1. Jake buys 5 costumes at $48 each and pays $60 for shipping. He pays with $500. What is his change?
A) $190
B) $200
C) $210
D) $220
Costumes: 5 × $48 = $240. Add shipping: $240 + $60 = $300. Change: $500 - $300 = $200.
2. Which sentence best shows imagery in a Halloween story?
A) The party was fun.
B) Thick orange fog curled around the crumbling gravestones.
C) The ghost scared everyone.
D) It was a dark night.
Imagery uses vivid sensory words to paint a picture. 'Thick orange fog' appeals to sight, and 'curled' and 'crumbling' add movement and texture.

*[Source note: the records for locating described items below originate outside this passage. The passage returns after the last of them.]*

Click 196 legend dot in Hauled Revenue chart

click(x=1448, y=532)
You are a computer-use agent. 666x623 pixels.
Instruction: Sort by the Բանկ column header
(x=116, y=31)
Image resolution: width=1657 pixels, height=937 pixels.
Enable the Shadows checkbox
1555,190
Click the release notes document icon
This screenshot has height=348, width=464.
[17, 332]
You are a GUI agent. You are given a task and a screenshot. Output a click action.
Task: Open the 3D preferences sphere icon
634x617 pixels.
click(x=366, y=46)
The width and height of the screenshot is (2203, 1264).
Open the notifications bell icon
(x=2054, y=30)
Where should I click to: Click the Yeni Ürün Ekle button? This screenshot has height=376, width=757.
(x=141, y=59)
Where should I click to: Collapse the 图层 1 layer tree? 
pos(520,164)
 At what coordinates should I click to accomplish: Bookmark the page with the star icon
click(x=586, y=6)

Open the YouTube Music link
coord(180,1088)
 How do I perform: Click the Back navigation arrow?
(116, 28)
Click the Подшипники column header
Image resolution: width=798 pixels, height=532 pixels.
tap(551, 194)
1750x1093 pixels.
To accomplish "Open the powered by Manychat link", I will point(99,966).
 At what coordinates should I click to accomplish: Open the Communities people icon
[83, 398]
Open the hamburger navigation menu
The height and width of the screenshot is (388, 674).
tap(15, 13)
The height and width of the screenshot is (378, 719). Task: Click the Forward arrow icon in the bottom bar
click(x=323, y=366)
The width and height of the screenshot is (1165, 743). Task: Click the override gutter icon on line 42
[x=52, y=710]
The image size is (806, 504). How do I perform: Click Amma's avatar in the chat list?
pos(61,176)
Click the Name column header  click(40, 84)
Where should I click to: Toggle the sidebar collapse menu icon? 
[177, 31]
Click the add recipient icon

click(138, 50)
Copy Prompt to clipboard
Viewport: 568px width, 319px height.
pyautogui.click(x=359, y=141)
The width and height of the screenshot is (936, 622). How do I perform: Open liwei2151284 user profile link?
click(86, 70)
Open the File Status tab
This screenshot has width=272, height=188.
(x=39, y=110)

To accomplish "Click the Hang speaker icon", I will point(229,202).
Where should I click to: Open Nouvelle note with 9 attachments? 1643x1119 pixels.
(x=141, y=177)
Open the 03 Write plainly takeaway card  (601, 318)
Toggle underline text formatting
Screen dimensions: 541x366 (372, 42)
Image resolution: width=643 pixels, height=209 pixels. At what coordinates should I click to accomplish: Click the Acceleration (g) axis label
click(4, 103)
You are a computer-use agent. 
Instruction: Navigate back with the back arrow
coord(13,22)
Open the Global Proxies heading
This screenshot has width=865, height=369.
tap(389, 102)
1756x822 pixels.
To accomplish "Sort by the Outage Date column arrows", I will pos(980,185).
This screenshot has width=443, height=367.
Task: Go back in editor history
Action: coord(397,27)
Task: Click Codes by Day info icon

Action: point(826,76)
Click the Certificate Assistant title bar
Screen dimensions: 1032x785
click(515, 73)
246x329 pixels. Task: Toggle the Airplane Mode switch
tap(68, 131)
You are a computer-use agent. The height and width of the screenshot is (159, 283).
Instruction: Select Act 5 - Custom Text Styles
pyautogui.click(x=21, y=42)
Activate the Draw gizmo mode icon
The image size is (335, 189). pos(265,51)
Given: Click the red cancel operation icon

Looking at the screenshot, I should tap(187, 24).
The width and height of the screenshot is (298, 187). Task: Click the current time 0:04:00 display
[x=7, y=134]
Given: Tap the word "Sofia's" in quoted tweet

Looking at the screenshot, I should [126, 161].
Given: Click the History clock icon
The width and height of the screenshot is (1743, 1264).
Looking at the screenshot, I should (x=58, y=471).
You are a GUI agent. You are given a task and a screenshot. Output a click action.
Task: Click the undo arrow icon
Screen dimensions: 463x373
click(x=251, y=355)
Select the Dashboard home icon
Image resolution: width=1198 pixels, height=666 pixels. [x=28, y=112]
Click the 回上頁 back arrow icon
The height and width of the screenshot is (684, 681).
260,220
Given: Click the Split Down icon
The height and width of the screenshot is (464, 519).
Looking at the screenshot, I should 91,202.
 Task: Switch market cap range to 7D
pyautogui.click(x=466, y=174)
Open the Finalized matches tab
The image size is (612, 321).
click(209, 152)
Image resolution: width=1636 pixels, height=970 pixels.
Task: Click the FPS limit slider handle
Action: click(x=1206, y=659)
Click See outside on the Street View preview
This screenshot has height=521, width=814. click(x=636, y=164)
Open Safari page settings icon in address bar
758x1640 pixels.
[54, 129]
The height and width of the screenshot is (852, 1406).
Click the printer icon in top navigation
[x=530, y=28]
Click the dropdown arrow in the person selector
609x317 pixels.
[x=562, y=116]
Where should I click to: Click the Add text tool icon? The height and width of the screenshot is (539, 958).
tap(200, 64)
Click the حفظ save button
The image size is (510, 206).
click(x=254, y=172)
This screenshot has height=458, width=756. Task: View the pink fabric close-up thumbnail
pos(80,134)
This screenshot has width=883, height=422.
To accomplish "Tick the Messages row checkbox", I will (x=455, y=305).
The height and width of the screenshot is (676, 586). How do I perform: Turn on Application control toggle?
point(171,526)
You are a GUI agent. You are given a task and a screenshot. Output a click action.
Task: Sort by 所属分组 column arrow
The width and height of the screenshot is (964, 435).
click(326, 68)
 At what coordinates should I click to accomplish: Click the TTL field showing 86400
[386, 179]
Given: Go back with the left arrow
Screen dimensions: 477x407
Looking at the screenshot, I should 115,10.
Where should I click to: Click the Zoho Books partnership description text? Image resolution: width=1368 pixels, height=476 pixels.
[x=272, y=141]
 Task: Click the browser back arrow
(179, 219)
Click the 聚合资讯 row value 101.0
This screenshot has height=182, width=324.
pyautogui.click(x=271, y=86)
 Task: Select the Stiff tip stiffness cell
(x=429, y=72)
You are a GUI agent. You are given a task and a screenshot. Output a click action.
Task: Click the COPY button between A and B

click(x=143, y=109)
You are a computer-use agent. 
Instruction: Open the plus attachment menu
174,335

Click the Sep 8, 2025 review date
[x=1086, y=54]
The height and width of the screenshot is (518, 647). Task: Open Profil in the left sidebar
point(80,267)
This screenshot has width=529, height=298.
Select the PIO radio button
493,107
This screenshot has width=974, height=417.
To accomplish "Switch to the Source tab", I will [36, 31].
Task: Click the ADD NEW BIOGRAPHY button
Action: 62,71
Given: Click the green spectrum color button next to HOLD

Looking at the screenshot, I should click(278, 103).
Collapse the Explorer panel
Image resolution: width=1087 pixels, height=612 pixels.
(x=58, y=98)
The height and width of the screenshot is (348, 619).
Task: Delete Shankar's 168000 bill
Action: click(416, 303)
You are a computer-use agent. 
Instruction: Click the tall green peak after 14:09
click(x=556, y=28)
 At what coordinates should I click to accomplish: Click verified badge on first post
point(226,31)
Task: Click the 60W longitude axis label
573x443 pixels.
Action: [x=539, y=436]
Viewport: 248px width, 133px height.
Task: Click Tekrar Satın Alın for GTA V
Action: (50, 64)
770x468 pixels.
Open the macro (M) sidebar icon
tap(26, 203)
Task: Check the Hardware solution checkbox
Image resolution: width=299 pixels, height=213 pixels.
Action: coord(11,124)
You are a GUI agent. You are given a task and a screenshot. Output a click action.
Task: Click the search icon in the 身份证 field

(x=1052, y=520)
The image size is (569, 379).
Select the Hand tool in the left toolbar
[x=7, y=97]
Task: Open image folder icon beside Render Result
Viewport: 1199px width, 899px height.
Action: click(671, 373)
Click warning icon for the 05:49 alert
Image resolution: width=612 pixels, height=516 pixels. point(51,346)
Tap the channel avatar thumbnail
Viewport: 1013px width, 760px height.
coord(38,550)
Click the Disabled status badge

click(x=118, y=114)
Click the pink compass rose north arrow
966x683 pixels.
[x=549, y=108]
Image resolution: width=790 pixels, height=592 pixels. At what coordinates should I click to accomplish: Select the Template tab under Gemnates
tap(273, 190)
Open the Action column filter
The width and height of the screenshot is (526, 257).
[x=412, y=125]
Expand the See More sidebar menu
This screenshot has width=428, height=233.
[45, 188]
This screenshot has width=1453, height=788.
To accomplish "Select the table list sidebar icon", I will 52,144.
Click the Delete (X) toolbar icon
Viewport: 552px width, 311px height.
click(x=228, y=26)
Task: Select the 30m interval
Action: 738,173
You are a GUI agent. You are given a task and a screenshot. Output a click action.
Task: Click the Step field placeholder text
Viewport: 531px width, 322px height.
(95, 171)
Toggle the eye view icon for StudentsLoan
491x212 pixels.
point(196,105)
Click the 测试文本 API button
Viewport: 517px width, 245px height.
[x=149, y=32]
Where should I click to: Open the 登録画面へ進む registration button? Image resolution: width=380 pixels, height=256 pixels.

3. A candy shop sells 504 lollipops in 7 days. At this rate, how many does it sell in 3 days?
A) 198
B) 216
C) 234
D) 252
First find the daily rate: 504 ÷ 7 = 72 per day. Then multiply: 72 × 3 = 216 in 3 days.
4. The sentence "The old house watched them with dark, hollow eyes" uses which literary device?
A) simile
B) hyperbole
C) personification
D) onomatopoeia
Houses do not really watch or have eyes — those are human traits. Giving human features to a building is personification.
Part B: Fill in the Blank
Write the correct answer on each line.
1. Eight pumpkins cost $45 each. After using a coupon for $85 off, the total is $275.
First multiply: 8 × $45 = $360. Then subtract the coupon: $360 - $85 = $275.
2. A ghost divides 648 treats equally among 9 neighborhoods. Each gets 72 treats.
648 ÷ 9 = 72. Check: 9 × 72 = 648, from (9 × 70) + (9 × 2) = 630 + 18 = 648.
3. A story that builds tension before a scary ending creates suspense.
Suspense is the feeling of anxious waiting or excitement before something big happens. Writers build it slowly to keep readers hooked.
4. Six haunted houses each hold 125 visitors per night. Together they hold 750 visitors.
6 × 125 = 750. Split as (6 × 100) + (6 × 25) = 600 + 150 = 750.
5. The central message the author wants readers to learn from a story is the theme.
Theme is the big life lesson or message, like 'friendship matters'. It is what the author really wants readers to take away.